The CEO of The Carter Center outlined 10 things to keep in mind about peace. “Peace is much more than the absence of war but the war must end first,” she said. “Waging peace can be hard and dangerous work.”
She noted that the U.S. is currently at war with seven countries. “Because they take place somewhere else, we feel at peace and pay little attention to the suffering they create.
“The wrong people are brought to the negotiating table,” Peters said. “The men with the guns. We need to bring women to the table.”
Dr. Fozia Alvi, who was nominated for the 2019 Nobel Peace Prize, spoke with great emotion about the Rohingya genocide. “It shook my soul – I was horrified as a woman, a doctor and especially as a mother.”
This ethnic minority in Myanmar is considered to be second-class citizens. They have, Dr. Alvi said, no education, no access to their own crops. “They have nothing – no clothing, food, water or healthcare. There is a loss of human potential because they are denied access to education.
“Sometimes I feel my efforts are meaningless,” Dr. Alvi said. “I have been talking about this for two-and-a-half years and it’s still going on. But a friend told me that every effort makes a difference. The victims know that someone cares.”
Actress Patricia Heaton talked about her work as a World Vision celebrity ambassador. On her trips to Zambia, Rwanda, Jordan and Uganda, she has seen poverty, Heaton said. “But I also see people making a difference. Clean water is a huge issue – everything stems from that. Girls need enough time in their day for education. They can’t do that if they spend time fetching water.

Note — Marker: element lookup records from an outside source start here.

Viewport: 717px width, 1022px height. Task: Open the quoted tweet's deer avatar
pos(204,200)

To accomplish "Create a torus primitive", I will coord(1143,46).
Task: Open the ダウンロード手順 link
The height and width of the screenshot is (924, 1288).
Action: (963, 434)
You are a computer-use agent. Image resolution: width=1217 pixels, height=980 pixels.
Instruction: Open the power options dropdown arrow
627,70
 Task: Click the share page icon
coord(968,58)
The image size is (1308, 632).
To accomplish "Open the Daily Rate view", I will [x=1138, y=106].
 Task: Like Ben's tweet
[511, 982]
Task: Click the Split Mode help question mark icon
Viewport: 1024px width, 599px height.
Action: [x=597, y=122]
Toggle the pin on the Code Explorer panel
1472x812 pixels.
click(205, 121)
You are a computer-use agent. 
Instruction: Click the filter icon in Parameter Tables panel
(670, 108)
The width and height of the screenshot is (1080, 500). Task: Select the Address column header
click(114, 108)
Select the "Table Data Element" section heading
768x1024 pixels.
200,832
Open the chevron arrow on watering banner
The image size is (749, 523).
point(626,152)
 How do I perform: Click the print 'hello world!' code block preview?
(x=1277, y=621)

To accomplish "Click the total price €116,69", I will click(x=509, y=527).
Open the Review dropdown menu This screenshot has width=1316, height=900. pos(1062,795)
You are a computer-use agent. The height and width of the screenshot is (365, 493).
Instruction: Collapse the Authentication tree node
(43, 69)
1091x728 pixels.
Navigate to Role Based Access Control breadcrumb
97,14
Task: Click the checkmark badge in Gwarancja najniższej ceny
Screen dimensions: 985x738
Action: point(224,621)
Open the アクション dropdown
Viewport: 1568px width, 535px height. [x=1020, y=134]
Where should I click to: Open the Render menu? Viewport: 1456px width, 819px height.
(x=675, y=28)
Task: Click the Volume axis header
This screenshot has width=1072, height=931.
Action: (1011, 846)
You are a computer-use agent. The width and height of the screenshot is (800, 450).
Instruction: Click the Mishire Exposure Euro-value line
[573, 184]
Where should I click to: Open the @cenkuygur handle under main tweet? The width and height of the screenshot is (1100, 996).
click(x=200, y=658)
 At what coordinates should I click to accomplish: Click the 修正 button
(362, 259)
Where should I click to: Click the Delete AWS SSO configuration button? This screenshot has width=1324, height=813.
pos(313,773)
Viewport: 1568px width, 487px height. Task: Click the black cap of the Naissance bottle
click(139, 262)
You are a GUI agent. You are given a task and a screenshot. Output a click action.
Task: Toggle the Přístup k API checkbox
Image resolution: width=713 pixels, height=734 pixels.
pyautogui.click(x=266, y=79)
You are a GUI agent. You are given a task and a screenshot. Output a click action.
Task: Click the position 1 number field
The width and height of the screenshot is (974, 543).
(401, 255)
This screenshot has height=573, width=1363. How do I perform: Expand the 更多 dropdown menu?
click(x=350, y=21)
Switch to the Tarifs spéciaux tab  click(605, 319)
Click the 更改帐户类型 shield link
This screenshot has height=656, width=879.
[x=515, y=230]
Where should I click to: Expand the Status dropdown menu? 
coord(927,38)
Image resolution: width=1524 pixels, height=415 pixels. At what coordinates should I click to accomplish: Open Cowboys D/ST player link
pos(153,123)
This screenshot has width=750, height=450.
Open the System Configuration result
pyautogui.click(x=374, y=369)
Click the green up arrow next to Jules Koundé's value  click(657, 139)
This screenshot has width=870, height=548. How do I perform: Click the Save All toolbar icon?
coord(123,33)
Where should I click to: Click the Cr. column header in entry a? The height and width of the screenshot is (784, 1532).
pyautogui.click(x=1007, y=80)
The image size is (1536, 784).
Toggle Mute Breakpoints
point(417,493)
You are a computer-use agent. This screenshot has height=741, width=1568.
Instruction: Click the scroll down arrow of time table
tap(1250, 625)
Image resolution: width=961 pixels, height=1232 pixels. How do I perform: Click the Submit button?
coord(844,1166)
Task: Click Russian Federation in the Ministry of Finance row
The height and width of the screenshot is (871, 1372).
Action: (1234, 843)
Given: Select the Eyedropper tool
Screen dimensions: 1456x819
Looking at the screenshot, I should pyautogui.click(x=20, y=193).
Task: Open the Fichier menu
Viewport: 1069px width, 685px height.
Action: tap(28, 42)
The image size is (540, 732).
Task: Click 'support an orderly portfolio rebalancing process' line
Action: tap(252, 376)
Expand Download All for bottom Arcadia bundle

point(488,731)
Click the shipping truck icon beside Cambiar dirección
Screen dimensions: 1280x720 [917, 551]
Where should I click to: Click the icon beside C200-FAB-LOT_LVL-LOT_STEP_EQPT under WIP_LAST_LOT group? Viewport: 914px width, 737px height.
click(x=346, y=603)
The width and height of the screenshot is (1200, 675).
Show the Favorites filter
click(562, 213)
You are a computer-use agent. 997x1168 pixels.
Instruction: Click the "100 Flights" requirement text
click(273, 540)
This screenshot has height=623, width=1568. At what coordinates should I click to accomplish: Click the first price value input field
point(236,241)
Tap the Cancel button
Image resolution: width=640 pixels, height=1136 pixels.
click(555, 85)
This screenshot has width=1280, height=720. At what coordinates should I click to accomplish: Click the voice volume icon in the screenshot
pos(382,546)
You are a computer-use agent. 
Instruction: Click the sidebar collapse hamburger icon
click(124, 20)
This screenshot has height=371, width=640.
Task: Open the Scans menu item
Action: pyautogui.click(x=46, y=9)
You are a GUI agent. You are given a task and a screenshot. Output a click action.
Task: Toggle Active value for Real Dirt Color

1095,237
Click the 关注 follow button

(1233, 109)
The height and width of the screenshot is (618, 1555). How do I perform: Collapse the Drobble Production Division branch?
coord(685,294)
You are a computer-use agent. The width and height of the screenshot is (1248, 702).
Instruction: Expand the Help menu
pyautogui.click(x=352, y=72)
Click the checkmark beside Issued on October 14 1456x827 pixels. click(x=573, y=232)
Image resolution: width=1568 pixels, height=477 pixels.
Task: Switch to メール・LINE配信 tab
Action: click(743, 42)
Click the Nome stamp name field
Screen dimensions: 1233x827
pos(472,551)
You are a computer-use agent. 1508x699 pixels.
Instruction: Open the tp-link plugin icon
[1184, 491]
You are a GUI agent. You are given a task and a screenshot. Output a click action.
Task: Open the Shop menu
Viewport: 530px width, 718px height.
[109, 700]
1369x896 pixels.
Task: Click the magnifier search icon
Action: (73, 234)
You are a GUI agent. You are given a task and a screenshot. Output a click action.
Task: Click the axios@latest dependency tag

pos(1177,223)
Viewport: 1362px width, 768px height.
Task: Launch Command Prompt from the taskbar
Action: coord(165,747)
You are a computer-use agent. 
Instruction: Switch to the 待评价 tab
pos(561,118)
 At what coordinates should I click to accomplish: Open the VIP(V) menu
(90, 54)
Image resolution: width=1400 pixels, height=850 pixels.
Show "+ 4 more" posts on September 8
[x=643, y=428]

“Clean water is the foundation that needs to be paid for everything else to happen.
“If you get a chance to visit any of these places,” Heaton added, “you realize we’re all exactly the same. We have different languages, different cultures but we’re all human beings. The world becomes a small place and everyone is your neighbor.”
Other speakers in the general sessions addressed the need to make peace be for everyone, not just a chosen few; the need to eliminate all nuclear weapons; the necessity to help people be kinder to one another and accept one another’s differences; and the important role of mediation.
“The goal of this conference,” said Westervelt, “is not to listen and go home. If Rotary can take on polio, let’s end human trafficking, domestic violence, child abuse, children being bullied and taking their own lives.
“Let’s work together to put these projects in our schools, communities and homes. There is no reason to see violence in our communities.”